Non-Jewish Germans who preserve local Jewish history awarded
Published January 24, 2017
BERLIN(JTA) – Non-Jewish Germans who have helped preserve local Jewish history, and interested young Germans in it, were honored at the 17th annual Obermayer German Jewish History Awards.
Rolf Wieland, president of the Berlin House of Representatives, presented the awards – established by the late American philanthropist Arthur Obermayer – on Monday in the Berlin Senate.
Virtually all awardees said they face the same challenge: reaching a younger generation with a history rapidly fading from memory. The ceremonies are among many events marking International Holocaust Remembrance Day, the anniversary of the liberation of Auschwitz 72 years ago.
Many pupils agree “it’s important to remember, but they also want to be seen as normal people,” said prizewinner Angelika Rieber of Frankfurt, whose 40-year-old, non-profit Jewish Life Project has brought
thousands of local teens in contact with the city’s former Jewish residents and their descendants.
“Pupils are afraid to be put on the defendants’ bench. But these fears dissolve through conversations” with Jewish visitors, said Rieber, who was born after the Holocaust in 1951.
In Bruchsal, a town in Baden-Württemberg, inspired by prizewinner Rolf Schmitt, high school students work every year on biographies of Jewish citizens who were murdered in the Holocaust.
They “focus on the fate of Jews for whom ‘stumbling block’ memorials will be laid in the town,” said Schmitt, 64, who was honored for his work to reclaim the town’s forgotten Jewish history. “I am glad to see that these actions are not dying out with old people like me.”
“It’s not always easy, but we do get youth interested,” Wieland told JTA, noting an annual exhibition prepared by Berlin pupils, which this year is titled: “We don’t talk about that?”
Other Obermayer awardees were:
Cosmetics manufacturer and local politician Thilo Figaj from Lorsch, Hesse, who has championed remembrance of the Jews of his town and written a biography of Heinz Jost, a local Nazi war criminal who
was deliberately left out of post-war history books;.
Volker Landig and Hartmut Peters, cofounders of Gröschler House: Center for Jewish History and Contemporary History of the Friesland/Wilhelmshaven Region;
Historian Ina Lorenz and attorney Jörg Berkemann, professors who spent 20 years researching and writing a seven-volume history of the Jews in Hamburg under the Nazis.
A Distinguished Service Award was given to the Leipziger Synagogue Choir, founded in 1962 in former East Germany by Cantor Werner Sander.
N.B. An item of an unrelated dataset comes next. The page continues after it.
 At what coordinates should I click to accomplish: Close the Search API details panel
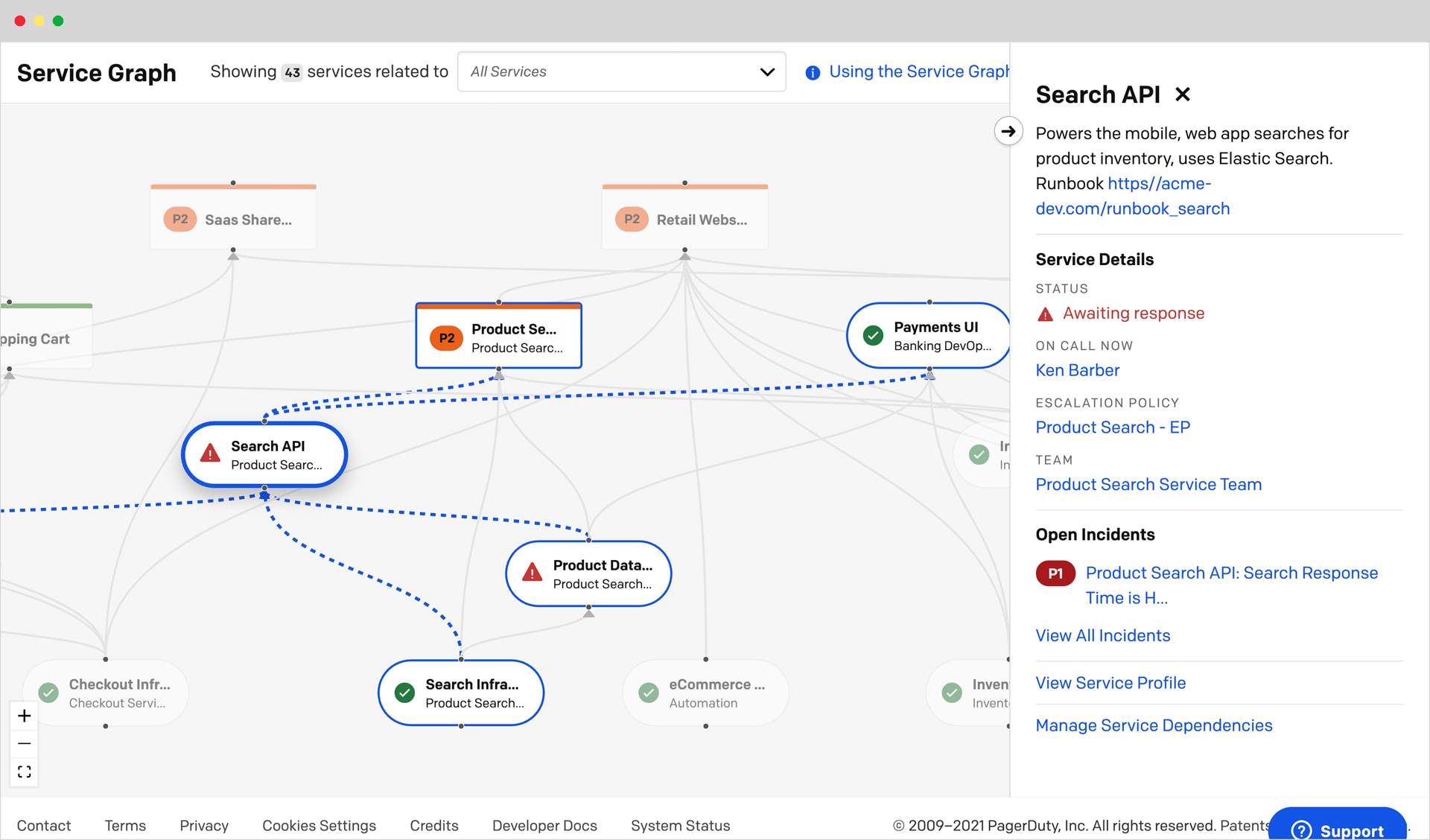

Since its inception, most of its members have been non-Jews dedicated to reconnecting Germans with their Jewish musical past.
It was the first time that the award honored groups as well as individuals, Karen Franklin, president of the Obermayer Foundation and director of family research at the Leo Baeck Institute in New York, announced.
Contacts between the second and third generation on both sides “makes it clear that even though the past is very far back, it leaves traces in us,” Rieber said. “That brings us a step forward. The fact that we
still have fears about the past but can work together on the future.”